SELECTED PASSAGE section start
Why the asymmetry matters
This is the first real clue to why merger timelines can stretch even after the representation picture becomes clearer. The America West side already had contract language for scope , successorship , seniority integration, and a possible fence agreement . The East side was still formalizing what the amended contract actually was. One side therefore entered the merger with merger architecture already on the page; the other entered with a restructuring-conditioned agreement that still required documentation, ratification, and court approval.
That does not prove every later delay was inevitable. It does show, however, that the merger did not begin from symmetrical bargaining terrain. And that is the point worth keeping in front of readers from the outset: this was not merely a fight over who represented the combined group. It was also a fight over how to reconcile two very different inherited contract structures before anyone could realistically reach durable pay and rule parity.
Pay, work rules, and the problem of choosing a baseline
The contract gap was not only philosophical. It was structural. The America West book reads like a conventional, fully sectioned legacy agreement. Its recovered table of contents has stand-alone sections for hours of service , scheduling, reserve , seniority, furlough and recall, grievances, and the system board, alongside compensation and duration. Section 3 itself uses a standard pay-table format with hourly rates keyed to longevity and shown both at the date of signing and at a later 42-month step-up. That is what a stable legacy book looks like: a recognizable rate structure inside a larger rules architecture that was meant to be administered as a book, not as an emergency bridge.
The America West rules were also more nuanced than a simple “protect everything” story. Section 1 allowed limited subcontracted revenue flying when the company lacked sufficient aircraft or appropriately trained flight attendants, barred furloughs that were the direct result of that subcontracting, but then carved out code-share, marketing, interline, pro-rate, block-space, and other alliance flying from contractual restriction. In other words, the West book combined genuine protective language with explicit operational flexibility. That matters because it shows that even the more stable side of the merger was not a pure hold-the-line contract; it was a negotiated balance between protection and management discretion.
The East-side CWA-AFA/US Airways materials point in the opposite direction. The November 2004 transformation term sheet did not simply tweak a few rates. It proposed that the May 1, 2000 agreement remain in force “as amended,” but then rewrote major economic and work-rule terms inside that amended framework: base pay would be frozen at January 1, 2004 levels through December 31, 2009 and then reduced by fifteen percent in lieu of the deeper emergency reduction sought under Section 1113(e); pay raises would not resume until 2010 and 2011; night pay, reserve override, and longevity pay would be suspended until 2010; deadhead would be paid at fifty percent in most circumstances until 2010; and training pay would be converted to flat-rate payments in place of the older structure.
SELECTED PASSAGE section end
DATASET EXCERPT section start
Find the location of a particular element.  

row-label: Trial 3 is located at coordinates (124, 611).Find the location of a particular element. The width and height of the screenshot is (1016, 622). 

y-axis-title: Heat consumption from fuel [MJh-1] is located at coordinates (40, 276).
DATASET EXCERPT section end
--- THINGS TO DO ---
1) Repeat word for word the part of the merger contract passage from "The East-side CWA-AFA/US" to "the older structure.".
2) In the merger contract passage, at what level would the November 2004 term sheet freeze base pay, and until when?
3) Resume the passage on the airline merger contracts after its final sentence.

--- ANSWERS FOR EACH ITEM ---
1)
The East-side CWA-AFA/US Airways materials point in the opposite direction. The November 2004 transformation term sheet did not simply tweak a few rates. It proposed that the May 1, 2000 agreement remain in force “as amended,” but then rewrote major economic and work-rule terms inside that amended framework: base pay would be frozen at January 1, 2004 levels through December 31, 2009 and then reduced by fifteen percent in lieu of the deeper emergency reduction sought under Section 1113(e); pay raises would not resume until 2010 and 2011; night pay, reserve override, and longevity pay would be suspended until 2010; deadhead would be paid at fifty percent in most circumstances until 2010; and training pay would be converted to flat-rate payments in place of the older structure.

2) At January 1, 2004 levels, through December 31, 2009.

3)
The same East-side term sheet also reworked the scheduling baseline. It set a 71-hour lineholder minimum guarantee, contemplated elimination of high-time and low-time options after implementation of an electronic trade board or comparable trade-desk mechanism, allowed management to set monthly pay caps at 85, 90, or 95 hours by domicile, and rewrote reserve and make-up-time mechanics around that new system. That is not merely a wage concession document. It is a rules-reset document.
The deeper significance is that the East restructuring papers were not only cutting pay. They were also narrowing or suspending protective architecture. The same company proposal suspended minimum-aircraft protections tied to earlier restructuring agreements while the carrier remained in Chapter 11, and it said fragmentation language in Section 1.D.3., as amended, would not apply until one year after implementation of a confirmed plan of reorganization. That means East was entering the merger era with parts of its own preexisting protection structure under negotiated suspension or redefinition.
By February 2005, the implementation guide confirms that these East-side changes were no longer theoretical. The guide exists because the recently ratified 2004 agreement needed to be operationalized, explained, and rolled out. That is a very different posture from the West side, where the recovered materials read as a standing legacy agreement with a coherent section structure and an already embedded merger framework.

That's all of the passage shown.